▶ _WHAT THIS TASK INVOLVES_
Excluding pictures, reproduce word for word the lines from the one containing "Click the Work Tasks sidebar icon" through the end of the material below.

━━━━━ SUPPLIED RECORDS ━━━━━

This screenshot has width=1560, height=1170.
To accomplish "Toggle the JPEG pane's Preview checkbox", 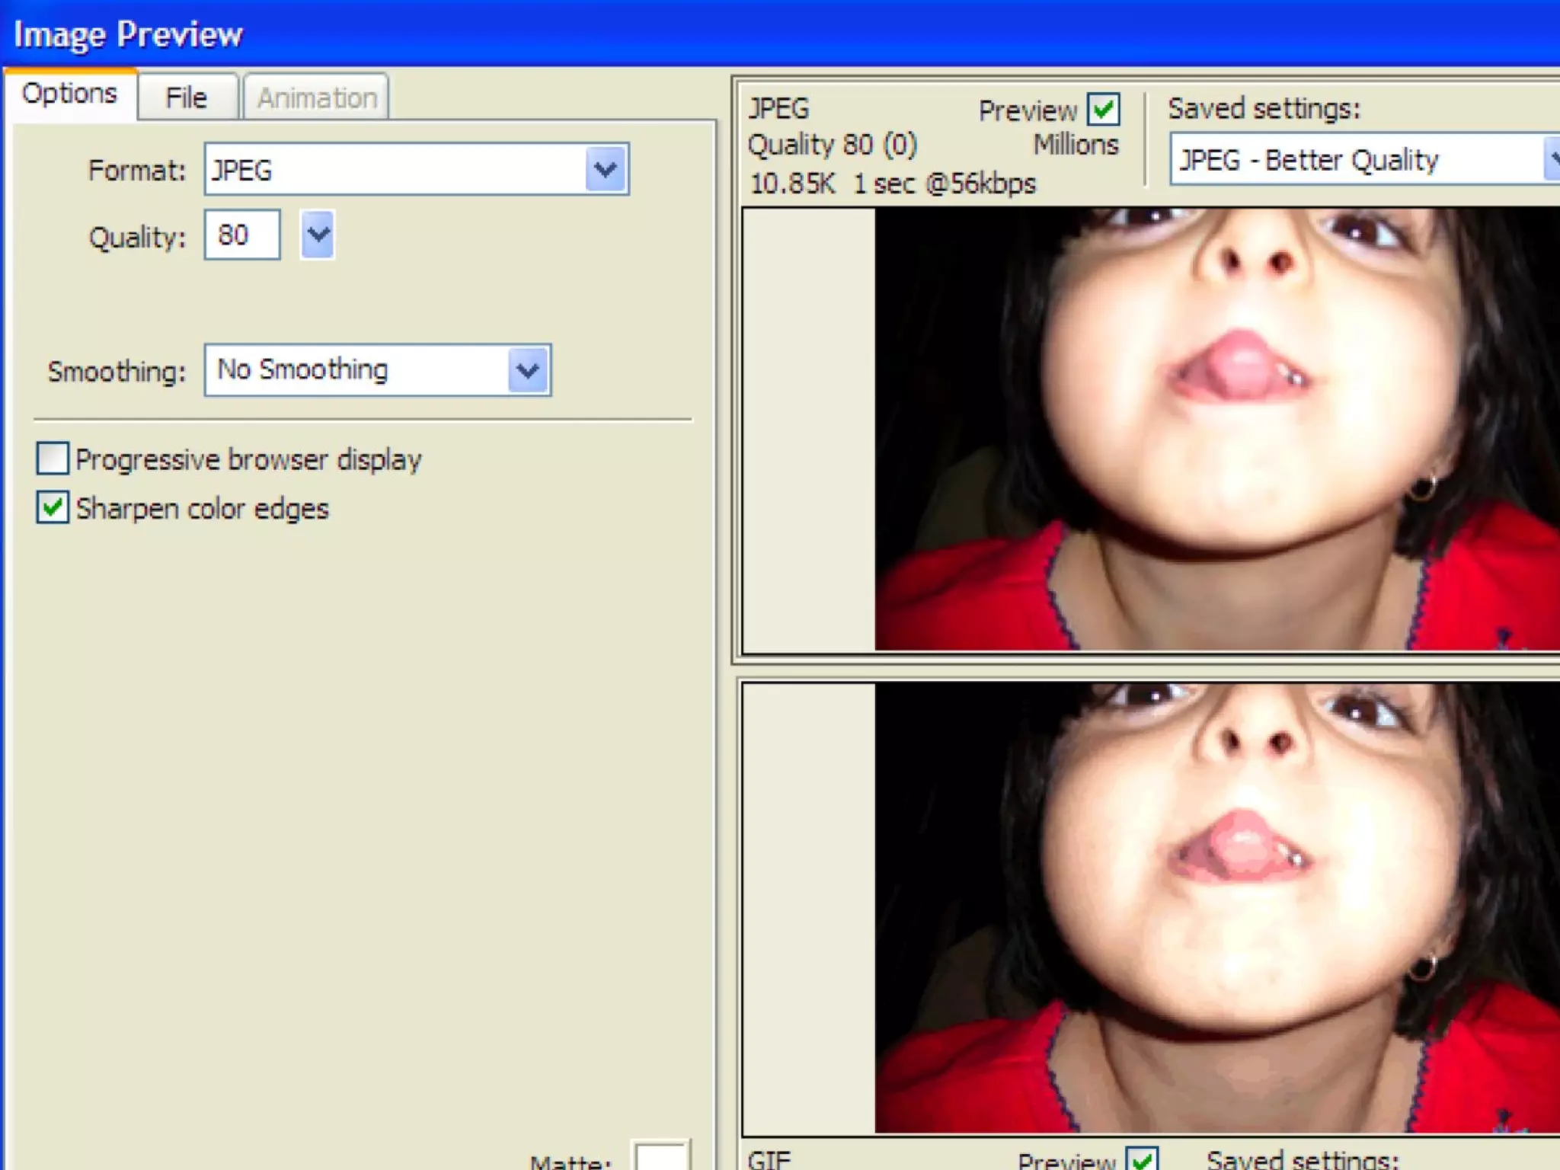I will pyautogui.click(x=1103, y=110).
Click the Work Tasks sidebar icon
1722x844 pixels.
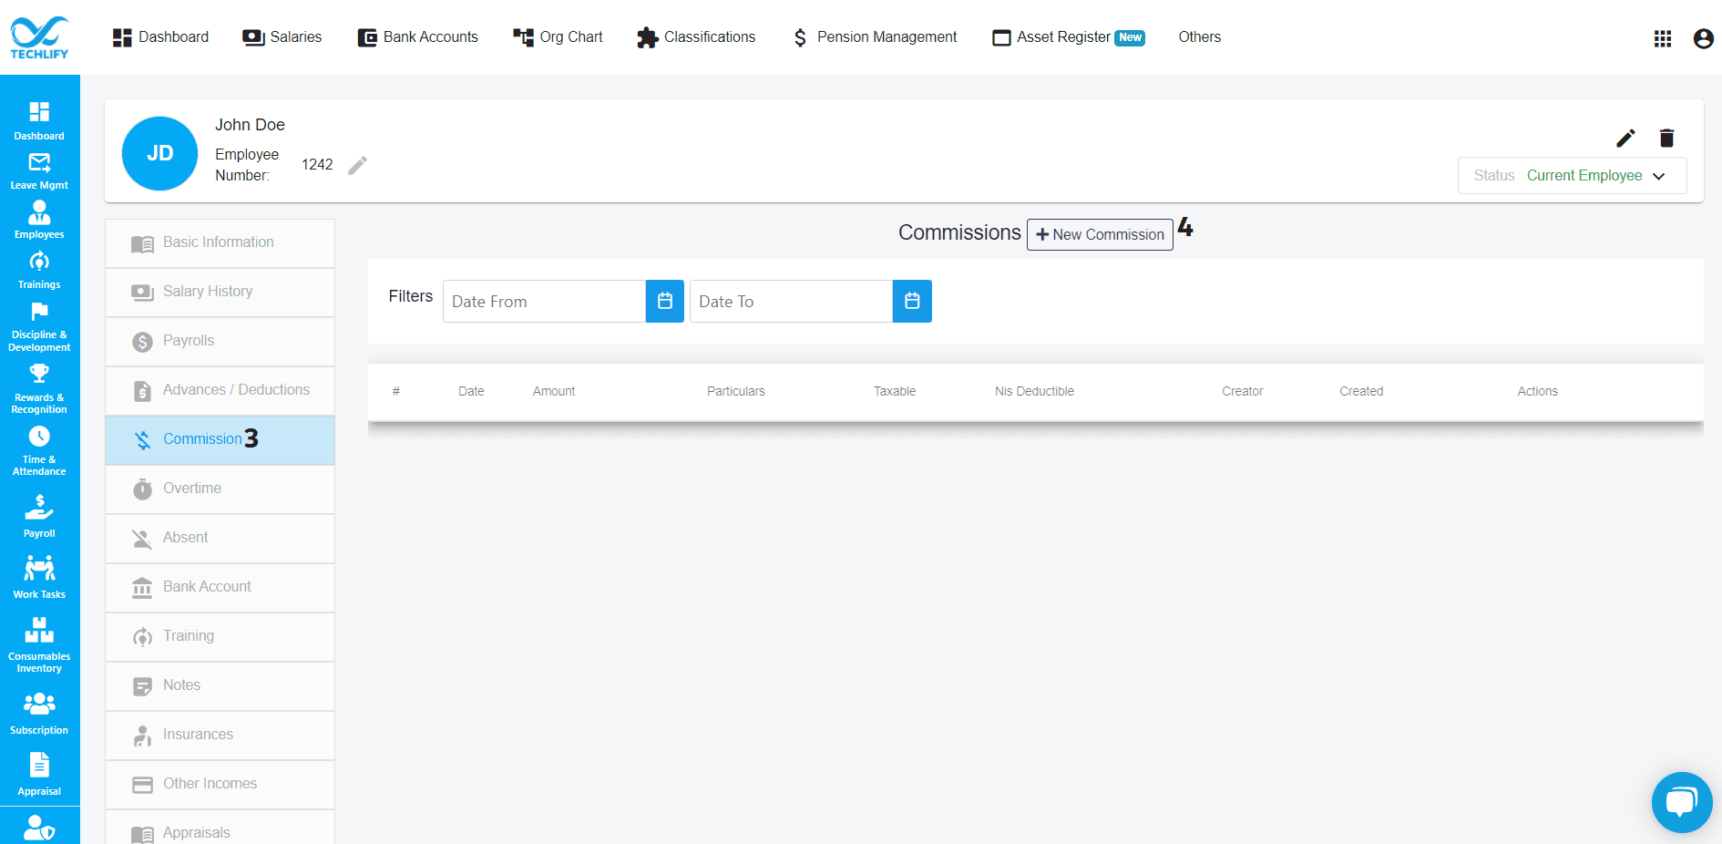(x=39, y=570)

━━━━━

▶ _RESPONSE BOX_
Click the Work Tasks sidebar icon
1722x844 pixels.
(x=39, y=570)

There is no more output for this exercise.